## Task goal
Transcribe the records in full, keeping every character as it is.
+ + + + +
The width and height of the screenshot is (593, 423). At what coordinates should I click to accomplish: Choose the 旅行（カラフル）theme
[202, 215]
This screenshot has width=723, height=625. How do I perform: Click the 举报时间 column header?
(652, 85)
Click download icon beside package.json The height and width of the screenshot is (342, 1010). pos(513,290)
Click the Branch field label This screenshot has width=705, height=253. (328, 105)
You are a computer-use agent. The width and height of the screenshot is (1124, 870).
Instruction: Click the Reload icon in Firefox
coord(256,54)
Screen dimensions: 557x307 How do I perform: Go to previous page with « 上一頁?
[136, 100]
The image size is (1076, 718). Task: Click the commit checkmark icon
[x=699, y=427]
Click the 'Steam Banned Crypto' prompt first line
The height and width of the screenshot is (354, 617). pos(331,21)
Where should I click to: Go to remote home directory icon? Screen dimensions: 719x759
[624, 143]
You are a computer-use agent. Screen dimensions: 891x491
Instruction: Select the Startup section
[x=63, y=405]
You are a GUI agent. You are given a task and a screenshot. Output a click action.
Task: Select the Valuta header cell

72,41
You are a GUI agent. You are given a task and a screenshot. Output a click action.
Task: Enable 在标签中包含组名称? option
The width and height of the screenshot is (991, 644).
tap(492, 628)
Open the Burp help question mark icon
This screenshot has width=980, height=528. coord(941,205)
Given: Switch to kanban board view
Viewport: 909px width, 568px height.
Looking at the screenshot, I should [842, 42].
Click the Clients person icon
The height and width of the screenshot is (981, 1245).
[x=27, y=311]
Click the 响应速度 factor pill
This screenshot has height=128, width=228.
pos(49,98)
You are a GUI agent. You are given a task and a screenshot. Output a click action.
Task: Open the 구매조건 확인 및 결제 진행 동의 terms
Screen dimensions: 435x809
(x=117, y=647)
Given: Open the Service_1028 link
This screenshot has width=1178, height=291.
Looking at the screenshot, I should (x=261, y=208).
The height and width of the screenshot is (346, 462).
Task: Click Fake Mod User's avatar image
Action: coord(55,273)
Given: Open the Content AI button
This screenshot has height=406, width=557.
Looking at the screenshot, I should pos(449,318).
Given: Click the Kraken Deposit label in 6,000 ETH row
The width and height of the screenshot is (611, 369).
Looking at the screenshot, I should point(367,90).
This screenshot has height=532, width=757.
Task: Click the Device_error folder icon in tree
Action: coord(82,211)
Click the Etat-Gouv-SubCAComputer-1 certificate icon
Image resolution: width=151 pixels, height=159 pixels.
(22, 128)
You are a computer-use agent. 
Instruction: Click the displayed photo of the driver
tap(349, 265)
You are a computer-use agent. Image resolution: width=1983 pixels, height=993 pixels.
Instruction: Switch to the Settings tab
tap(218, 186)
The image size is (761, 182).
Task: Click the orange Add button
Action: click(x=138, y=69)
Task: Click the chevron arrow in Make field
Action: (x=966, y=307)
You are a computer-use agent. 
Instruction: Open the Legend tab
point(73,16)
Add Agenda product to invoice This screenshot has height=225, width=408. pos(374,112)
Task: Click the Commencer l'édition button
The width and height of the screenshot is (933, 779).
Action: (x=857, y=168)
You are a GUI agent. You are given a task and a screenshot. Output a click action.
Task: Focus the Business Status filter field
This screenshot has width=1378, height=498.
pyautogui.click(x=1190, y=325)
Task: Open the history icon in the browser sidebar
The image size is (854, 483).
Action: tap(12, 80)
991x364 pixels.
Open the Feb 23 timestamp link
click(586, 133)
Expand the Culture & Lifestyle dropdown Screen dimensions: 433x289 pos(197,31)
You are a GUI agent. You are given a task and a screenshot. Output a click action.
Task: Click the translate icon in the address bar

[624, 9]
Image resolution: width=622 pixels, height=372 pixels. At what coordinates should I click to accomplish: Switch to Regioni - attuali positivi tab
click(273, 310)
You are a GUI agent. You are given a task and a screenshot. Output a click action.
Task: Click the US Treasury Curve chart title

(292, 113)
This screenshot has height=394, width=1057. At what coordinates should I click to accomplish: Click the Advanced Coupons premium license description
+ + + + +
## Finished exercise
The width and height of the screenshot is (593, 423). At what coordinates should I click to accomplish: Choose the 旅行（カラフル）theme
[202, 215]
This screenshot has width=723, height=625. How do I perform: Click the 举报时间 column header?
(652, 85)
Click download icon beside package.json The height and width of the screenshot is (342, 1010). pos(513,290)
Click the Branch field label This screenshot has width=705, height=253. (328, 105)
You are a computer-use agent. The width and height of the screenshot is (1124, 870).
Instruction: Click the Reload icon in Firefox
coord(256,54)
Screen dimensions: 557x307 How do I perform: Go to previous page with « 上一頁?
[136, 100]
The image size is (1076, 718). Task: Click the commit checkmark icon
[x=699, y=427]
Click the 'Steam Banned Crypto' prompt first line
The height and width of the screenshot is (354, 617). pos(331,21)
Where should I click to: Go to remote home directory icon? Screen dimensions: 719x759
[624, 143]
You are a computer-use agent. Screen dimensions: 891x491
Instruction: Select the Startup section
[x=63, y=405]
You are a GUI agent. You are given a task and a screenshot. Output a click action.
Task: Select the Valuta header cell

72,41
You are a GUI agent. You are given a task and a screenshot. Output a click action.
Task: Enable 在标签中包含组名称? option
The width and height of the screenshot is (991, 644).
tap(492, 628)
Open the Burp help question mark icon
This screenshot has width=980, height=528. coord(941,205)
Given: Switch to kanban board view
Viewport: 909px width, 568px height.
Looking at the screenshot, I should [842, 42].
Click the Clients person icon
The height and width of the screenshot is (981, 1245).
[x=27, y=311]
Click the 响应速度 factor pill
This screenshot has height=128, width=228.
pos(49,98)
You are a GUI agent. You are given a task and a screenshot. Output a click action.
Task: Open the 구매조건 확인 및 결제 진행 동의 terms
Screen dimensions: 435x809
(x=117, y=647)
Given: Open the Service_1028 link
This screenshot has width=1178, height=291.
Looking at the screenshot, I should (x=261, y=208).
The height and width of the screenshot is (346, 462).
Task: Click Fake Mod User's avatar image
Action: coord(55,273)
Given: Open the Content AI button
This screenshot has height=406, width=557.
Looking at the screenshot, I should pos(449,318).
Given: Click the Kraken Deposit label in 6,000 ETH row
The width and height of the screenshot is (611, 369).
Looking at the screenshot, I should point(367,90).
This screenshot has height=532, width=757.
Task: Click the Device_error folder icon in tree
Action: coord(82,211)
Click the Etat-Gouv-SubCAComputer-1 certificate icon
Image resolution: width=151 pixels, height=159 pixels.
(22, 128)
You are a computer-use agent. 
Instruction: Click the displayed photo of the driver
tap(349, 265)
You are a computer-use agent. Image resolution: width=1983 pixels, height=993 pixels.
Instruction: Switch to the Settings tab
tap(218, 186)
The image size is (761, 182).
Task: Click the orange Add button
Action: click(x=138, y=69)
Task: Click the chevron arrow in Make field
Action: (x=966, y=307)
You are a computer-use agent. 
Instruction: Open the Legend tab
point(73,16)
Add Agenda product to invoice This screenshot has height=225, width=408. pos(374,112)
Task: Click the Commencer l'édition button
The width and height of the screenshot is (933, 779).
Action: (x=857, y=168)
You are a GUI agent. You are given a task and a screenshot. Output a click action.
Task: Focus the Business Status filter field
This screenshot has width=1378, height=498.
pyautogui.click(x=1190, y=325)
Task: Open the history icon in the browser sidebar
The image size is (854, 483).
Action: tap(12, 80)
991x364 pixels.
Open the Feb 23 timestamp link
click(586, 133)
Expand the Culture & Lifestyle dropdown Screen dimensions: 433x289 pos(197,31)
You are a GUI agent. You are given a task and a screenshot. Output a click action.
Task: Click the translate icon in the address bar

[624, 9]
Image resolution: width=622 pixels, height=372 pixels. At what coordinates should I click to accomplish: Switch to Regioni - attuali positivi tab
click(273, 310)
You are a GUI agent. You are given a task and a screenshot. Output a click action.
Task: Click the US Treasury Curve chart title

(292, 113)
This screenshot has height=394, width=1057. At what coordinates should I click to accomplish: Click the Advanced Coupons premium license description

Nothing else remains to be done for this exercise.